◆ **Task brief**
Your response should be an exact reproduction of the data below, beginning at the line containing "Instruction: Click the" and ending with the final line.

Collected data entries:

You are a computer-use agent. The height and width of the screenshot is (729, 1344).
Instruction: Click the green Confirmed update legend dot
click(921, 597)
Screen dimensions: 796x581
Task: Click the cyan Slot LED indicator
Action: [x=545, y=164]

◆ **Solution**
Instruction: Click the green Confirmed update legend dot
click(921, 597)
Screen dimensions: 796x581
Task: Click the cyan Slot LED indicator
Action: [x=545, y=164]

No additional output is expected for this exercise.